__Source records__.
********************

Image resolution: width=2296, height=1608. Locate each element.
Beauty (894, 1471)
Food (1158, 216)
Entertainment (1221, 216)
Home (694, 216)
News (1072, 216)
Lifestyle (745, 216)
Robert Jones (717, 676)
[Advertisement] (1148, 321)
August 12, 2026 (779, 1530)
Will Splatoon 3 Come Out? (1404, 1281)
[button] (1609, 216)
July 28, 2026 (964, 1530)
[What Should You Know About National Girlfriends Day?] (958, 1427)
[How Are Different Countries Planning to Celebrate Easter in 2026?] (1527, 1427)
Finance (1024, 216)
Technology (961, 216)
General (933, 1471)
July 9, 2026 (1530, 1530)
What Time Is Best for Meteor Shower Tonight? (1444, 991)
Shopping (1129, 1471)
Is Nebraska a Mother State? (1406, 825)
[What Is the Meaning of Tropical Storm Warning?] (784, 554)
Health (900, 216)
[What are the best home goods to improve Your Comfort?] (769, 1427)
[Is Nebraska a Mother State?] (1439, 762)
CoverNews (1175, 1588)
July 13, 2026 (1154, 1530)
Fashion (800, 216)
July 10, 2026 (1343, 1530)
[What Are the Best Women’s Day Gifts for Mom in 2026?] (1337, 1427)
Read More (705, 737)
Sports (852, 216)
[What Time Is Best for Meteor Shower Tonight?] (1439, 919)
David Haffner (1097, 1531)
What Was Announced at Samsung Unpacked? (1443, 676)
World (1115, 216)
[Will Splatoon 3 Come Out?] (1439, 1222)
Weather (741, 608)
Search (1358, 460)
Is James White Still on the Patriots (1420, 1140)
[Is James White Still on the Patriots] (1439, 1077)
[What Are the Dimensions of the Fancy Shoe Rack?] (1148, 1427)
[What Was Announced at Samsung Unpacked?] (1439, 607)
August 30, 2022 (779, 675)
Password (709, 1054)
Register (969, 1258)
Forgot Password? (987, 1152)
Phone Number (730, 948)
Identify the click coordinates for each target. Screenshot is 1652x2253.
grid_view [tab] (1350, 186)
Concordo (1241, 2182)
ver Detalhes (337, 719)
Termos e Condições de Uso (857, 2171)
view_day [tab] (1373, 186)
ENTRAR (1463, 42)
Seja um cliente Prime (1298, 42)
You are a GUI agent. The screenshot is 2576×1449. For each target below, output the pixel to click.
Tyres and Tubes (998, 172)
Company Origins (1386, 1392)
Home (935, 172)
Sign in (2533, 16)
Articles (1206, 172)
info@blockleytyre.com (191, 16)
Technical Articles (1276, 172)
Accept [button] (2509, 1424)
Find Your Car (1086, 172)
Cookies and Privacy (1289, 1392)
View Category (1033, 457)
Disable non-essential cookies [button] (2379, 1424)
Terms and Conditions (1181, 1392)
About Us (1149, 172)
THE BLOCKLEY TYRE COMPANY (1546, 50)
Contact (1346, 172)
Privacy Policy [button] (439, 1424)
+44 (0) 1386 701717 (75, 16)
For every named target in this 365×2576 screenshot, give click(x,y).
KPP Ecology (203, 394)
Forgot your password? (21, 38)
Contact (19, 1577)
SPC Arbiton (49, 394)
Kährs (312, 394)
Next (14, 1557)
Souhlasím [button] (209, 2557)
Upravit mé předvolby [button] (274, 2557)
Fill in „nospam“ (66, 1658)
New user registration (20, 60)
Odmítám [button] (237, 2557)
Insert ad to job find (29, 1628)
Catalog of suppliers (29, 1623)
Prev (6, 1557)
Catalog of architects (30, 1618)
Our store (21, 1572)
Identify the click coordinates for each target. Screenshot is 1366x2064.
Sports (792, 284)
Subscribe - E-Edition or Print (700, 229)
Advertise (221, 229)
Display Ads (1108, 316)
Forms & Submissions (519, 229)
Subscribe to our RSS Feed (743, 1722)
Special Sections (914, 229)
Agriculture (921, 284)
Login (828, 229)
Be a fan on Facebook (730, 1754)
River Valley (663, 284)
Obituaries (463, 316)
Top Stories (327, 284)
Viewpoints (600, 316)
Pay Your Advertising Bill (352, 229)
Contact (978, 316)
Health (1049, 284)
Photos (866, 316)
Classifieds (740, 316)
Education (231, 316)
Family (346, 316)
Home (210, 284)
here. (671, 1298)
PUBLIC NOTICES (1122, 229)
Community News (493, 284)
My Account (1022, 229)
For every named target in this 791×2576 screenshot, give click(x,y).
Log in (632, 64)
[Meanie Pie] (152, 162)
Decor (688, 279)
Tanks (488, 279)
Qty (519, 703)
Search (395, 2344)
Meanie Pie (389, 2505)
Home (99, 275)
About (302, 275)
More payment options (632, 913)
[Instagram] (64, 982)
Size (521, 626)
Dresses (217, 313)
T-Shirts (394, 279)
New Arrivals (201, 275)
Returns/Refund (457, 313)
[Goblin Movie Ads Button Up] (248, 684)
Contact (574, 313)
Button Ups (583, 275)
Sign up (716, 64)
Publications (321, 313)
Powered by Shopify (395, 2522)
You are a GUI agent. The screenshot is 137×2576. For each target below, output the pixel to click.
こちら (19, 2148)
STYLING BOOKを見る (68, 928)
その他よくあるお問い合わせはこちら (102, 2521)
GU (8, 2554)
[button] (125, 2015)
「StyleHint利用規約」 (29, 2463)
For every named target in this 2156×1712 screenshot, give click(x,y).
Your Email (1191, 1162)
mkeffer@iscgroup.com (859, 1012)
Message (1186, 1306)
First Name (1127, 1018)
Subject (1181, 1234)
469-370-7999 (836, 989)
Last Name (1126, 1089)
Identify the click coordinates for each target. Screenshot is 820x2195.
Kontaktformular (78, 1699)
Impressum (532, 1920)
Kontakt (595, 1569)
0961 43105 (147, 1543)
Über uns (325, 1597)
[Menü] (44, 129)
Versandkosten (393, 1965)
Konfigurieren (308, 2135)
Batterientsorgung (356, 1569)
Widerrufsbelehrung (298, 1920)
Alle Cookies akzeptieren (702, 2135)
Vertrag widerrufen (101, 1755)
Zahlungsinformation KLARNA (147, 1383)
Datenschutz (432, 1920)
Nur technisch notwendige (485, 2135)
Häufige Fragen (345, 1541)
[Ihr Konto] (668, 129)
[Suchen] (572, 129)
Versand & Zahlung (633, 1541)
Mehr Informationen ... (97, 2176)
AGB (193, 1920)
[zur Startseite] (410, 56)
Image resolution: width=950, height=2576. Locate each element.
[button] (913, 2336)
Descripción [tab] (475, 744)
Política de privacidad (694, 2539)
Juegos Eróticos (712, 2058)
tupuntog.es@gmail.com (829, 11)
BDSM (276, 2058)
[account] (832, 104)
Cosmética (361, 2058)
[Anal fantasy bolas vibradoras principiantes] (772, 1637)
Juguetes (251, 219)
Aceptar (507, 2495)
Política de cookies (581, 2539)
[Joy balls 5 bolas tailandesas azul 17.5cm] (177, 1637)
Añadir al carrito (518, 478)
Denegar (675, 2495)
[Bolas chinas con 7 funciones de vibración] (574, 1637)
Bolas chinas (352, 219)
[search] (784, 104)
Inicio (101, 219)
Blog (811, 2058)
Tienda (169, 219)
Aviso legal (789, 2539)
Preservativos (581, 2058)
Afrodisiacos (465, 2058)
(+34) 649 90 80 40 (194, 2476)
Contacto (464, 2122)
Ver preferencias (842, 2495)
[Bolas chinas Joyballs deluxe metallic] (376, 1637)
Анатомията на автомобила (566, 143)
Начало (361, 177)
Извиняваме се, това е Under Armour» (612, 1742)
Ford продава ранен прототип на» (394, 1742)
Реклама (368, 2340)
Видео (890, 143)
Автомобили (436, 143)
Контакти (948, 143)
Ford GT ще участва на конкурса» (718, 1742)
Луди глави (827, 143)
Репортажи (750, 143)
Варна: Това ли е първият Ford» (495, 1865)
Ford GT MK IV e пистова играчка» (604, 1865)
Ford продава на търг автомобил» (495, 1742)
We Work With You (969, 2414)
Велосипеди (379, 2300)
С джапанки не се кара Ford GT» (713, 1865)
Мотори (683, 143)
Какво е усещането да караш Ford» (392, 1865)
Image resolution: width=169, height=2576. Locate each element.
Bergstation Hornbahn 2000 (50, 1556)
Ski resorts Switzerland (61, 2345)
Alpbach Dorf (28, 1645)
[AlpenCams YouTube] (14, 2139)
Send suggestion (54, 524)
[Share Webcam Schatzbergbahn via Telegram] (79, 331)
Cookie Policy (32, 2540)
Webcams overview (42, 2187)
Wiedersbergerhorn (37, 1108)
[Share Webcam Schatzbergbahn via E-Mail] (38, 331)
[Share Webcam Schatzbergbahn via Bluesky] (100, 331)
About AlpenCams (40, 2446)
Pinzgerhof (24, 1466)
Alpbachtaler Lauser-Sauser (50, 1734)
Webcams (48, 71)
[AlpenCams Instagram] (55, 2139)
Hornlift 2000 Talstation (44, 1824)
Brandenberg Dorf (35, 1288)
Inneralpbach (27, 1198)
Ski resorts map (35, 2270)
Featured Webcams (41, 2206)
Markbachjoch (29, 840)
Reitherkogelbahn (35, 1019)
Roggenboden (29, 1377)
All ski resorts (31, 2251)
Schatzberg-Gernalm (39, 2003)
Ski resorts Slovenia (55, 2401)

********************

__Task instructions__. Beginning at the top of the entries above, output each line exactly, and end with the line in which "August 30, 2022 (779, 675)" appears.

__Solution below__.
Image resolution: width=2296, height=1608. Locate each element.
Beauty (894, 1471)
Food (1158, 216)
Entertainment (1221, 216)
Home (694, 216)
News (1072, 216)
Lifestyle (745, 216)
Robert Jones (717, 676)
[Advertisement] (1148, 321)
August 12, 2026 (779, 1530)
Will Splatoon 3 Come Out? (1404, 1281)
[button] (1609, 216)
July 28, 2026 (964, 1530)
[What Should You Know About National Girlfriends Day?] (958, 1427)
[How Are Different Countries Planning to Celebrate Easter in 2026?] (1527, 1427)
Finance (1024, 216)
Technology (961, 216)
General (933, 1471)
July 9, 2026 (1530, 1530)
What Time Is Best for Meteor Shower Tonight? (1444, 991)
Shopping (1129, 1471)
Is Nebraska a Mother State? (1406, 825)
[What Is the Meaning of Tropical Storm Warning?] (784, 554)
Health (900, 216)
[What are the best home goods to improve Your Comfort?] (769, 1427)
[Is Nebraska a Mother State?] (1439, 762)
CoverNews (1175, 1588)
July 13, 2026 (1154, 1530)
Fashion (800, 216)
July 10, 2026 (1343, 1530)
[What Are the Best Women’s Day Gifts for Mom in 2026?] (1337, 1427)
Read More (705, 737)
Sports (852, 216)
[What Time Is Best for Meteor Shower Tonight?] (1439, 919)
David Haffner (1097, 1531)
What Was Announced at Samsung Unpacked? (1443, 676)
World (1115, 216)
[Will Splatoon 3 Come Out?] (1439, 1222)
Weather (741, 608)
Search (1358, 460)
Is James White Still on the Patriots (1420, 1140)
[Is James White Still on the Patriots] (1439, 1077)
[What Are the Dimensions of the Fancy Shoe Rack?] (1148, 1427)
[What Was Announced at Samsung Unpacked?] (1439, 607)
August 30, 2022 (779, 675)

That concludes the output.